**WHAT YOU WILL DO:** Reproduce the entries below in full, substituting "Move tool" for "Transform tool" and leaving everything else unchanged.

**RECORDS SHOWN:**
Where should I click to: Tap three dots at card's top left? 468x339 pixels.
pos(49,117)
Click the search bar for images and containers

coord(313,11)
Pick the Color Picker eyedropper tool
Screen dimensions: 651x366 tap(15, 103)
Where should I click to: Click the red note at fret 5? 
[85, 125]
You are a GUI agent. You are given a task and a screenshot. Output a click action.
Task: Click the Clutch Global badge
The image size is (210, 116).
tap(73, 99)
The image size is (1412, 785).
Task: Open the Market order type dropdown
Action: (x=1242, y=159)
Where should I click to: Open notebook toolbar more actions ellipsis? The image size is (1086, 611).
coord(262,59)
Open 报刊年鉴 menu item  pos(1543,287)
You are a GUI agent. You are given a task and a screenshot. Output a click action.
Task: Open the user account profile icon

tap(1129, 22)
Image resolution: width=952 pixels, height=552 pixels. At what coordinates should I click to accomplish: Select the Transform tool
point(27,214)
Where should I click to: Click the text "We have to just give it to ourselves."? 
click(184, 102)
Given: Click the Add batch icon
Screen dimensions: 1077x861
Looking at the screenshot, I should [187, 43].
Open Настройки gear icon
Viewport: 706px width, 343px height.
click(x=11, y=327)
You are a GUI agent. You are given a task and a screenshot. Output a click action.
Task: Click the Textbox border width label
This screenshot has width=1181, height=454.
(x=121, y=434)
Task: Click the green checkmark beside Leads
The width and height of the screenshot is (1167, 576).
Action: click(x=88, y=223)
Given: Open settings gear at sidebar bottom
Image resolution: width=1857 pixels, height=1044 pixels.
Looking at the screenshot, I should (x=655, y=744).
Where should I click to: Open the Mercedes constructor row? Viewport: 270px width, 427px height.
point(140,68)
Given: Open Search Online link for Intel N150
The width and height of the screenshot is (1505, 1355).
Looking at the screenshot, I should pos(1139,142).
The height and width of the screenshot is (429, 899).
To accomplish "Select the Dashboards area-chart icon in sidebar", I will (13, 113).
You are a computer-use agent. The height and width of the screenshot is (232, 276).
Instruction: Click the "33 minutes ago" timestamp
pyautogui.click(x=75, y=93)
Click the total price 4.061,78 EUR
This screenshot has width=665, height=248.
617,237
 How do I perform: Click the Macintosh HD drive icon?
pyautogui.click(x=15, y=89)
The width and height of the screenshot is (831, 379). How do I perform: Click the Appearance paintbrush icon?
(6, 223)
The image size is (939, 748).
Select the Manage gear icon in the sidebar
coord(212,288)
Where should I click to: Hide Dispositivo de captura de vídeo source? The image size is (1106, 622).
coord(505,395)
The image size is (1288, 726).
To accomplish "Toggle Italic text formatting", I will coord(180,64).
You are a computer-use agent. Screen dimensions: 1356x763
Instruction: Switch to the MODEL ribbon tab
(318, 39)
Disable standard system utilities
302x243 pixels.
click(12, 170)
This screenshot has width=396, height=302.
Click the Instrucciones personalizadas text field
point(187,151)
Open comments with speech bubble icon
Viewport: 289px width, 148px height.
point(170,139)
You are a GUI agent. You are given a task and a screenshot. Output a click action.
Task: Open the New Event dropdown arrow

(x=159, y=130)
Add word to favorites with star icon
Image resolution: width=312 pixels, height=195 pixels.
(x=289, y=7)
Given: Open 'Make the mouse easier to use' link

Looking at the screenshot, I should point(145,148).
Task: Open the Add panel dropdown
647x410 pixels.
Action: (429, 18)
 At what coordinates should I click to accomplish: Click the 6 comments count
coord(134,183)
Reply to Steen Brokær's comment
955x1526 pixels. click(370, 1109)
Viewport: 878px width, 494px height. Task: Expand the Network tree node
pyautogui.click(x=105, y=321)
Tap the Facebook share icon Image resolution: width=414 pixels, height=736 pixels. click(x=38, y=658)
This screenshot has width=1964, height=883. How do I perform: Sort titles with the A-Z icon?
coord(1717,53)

**OUTPUT FOR THIS EXERCISE:**
Where should I click to: Tap three dots at card's top left? 468x339 pixels.
pos(49,117)
Click the search bar for images and containers

coord(313,11)
Pick the Color Picker eyedropper tool
Screen dimensions: 651x366 tap(15, 103)
Where should I click to: Click the red note at fret 5? 
[85, 125]
You are a GUI agent. You are given a task and a screenshot. Output a click action.
Task: Click the Clutch Global badge
The image size is (210, 116).
tap(73, 99)
The image size is (1412, 785).
Task: Open the Market order type dropdown
Action: (x=1242, y=159)
Where should I click to: Open notebook toolbar more actions ellipsis? The image size is (1086, 611).
coord(262,59)
Open 报刊年鉴 menu item  pos(1543,287)
You are a GUI agent. You are given a task and a screenshot. Output a click action.
Task: Open the user account profile icon

tap(1129, 22)
Image resolution: width=952 pixels, height=552 pixels. At what coordinates should I click to accomplish: Select the Move tool
point(27,214)
Where should I click to: Click the text "We have to just give it to ourselves."? 
click(184, 102)
Given: Click the Add batch icon
Screen dimensions: 1077x861
Looking at the screenshot, I should [187, 43].
Open Настройки gear icon
Viewport: 706px width, 343px height.
click(x=11, y=327)
You are a GUI agent. You are given a task and a screenshot. Output a click action.
Task: Click the Textbox border width label
This screenshot has width=1181, height=454.
(x=121, y=434)
Task: Click the green checkmark beside Leads
The width and height of the screenshot is (1167, 576).
Action: click(x=88, y=223)
Given: Open settings gear at sidebar bottom
Image resolution: width=1857 pixels, height=1044 pixels.
Looking at the screenshot, I should (x=655, y=744).
Where should I click to: Open the Mercedes constructor row? Viewport: 270px width, 427px height.
point(140,68)
Given: Open Search Online link for Intel N150
The width and height of the screenshot is (1505, 1355).
Looking at the screenshot, I should pos(1139,142).
The height and width of the screenshot is (429, 899).
To accomplish "Select the Dashboards area-chart icon in sidebar", I will (13, 113).
You are a computer-use agent. The height and width of the screenshot is (232, 276).
Instruction: Click the "33 minutes ago" timestamp
pyautogui.click(x=75, y=93)
Click the total price 4.061,78 EUR
This screenshot has width=665, height=248.
617,237
 How do I perform: Click the Macintosh HD drive icon?
pyautogui.click(x=15, y=89)
The width and height of the screenshot is (831, 379). How do I perform: Click the Appearance paintbrush icon?
(6, 223)
The image size is (939, 748).
Select the Manage gear icon in the sidebar
coord(212,288)
Where should I click to: Hide Dispositivo de captura de vídeo source? The image size is (1106, 622).
coord(505,395)
The image size is (1288, 726).
To accomplish "Toggle Italic text formatting", I will coord(180,64).
You are a computer-use agent. Screen dimensions: 1356x763
Instruction: Switch to the MODEL ribbon tab
(318, 39)
Disable standard system utilities
302x243 pixels.
click(12, 170)
This screenshot has width=396, height=302.
Click the Instrucciones personalizadas text field
point(187,151)
Open comments with speech bubble icon
Viewport: 289px width, 148px height.
point(170,139)
You are a GUI agent. You are given a task and a screenshot. Output a click action.
Task: Open the New Event dropdown arrow

(x=159, y=130)
Add word to favorites with star icon
Image resolution: width=312 pixels, height=195 pixels.
(x=289, y=7)
Given: Open 'Make the mouse easier to use' link

Looking at the screenshot, I should point(145,148).
Task: Open the Add panel dropdown
647x410 pixels.
Action: (429, 18)
 At what coordinates should I click to accomplish: Click the 6 comments count
coord(134,183)
Reply to Steen Brokær's comment
955x1526 pixels. click(370, 1109)
Viewport: 878px width, 494px height. Task: Expand the Network tree node
pyautogui.click(x=105, y=321)
Tap the Facebook share icon Image resolution: width=414 pixels, height=736 pixels. click(x=38, y=658)
This screenshot has width=1964, height=883. How do I perform: Sort titles with the A-Z icon?
coord(1717,53)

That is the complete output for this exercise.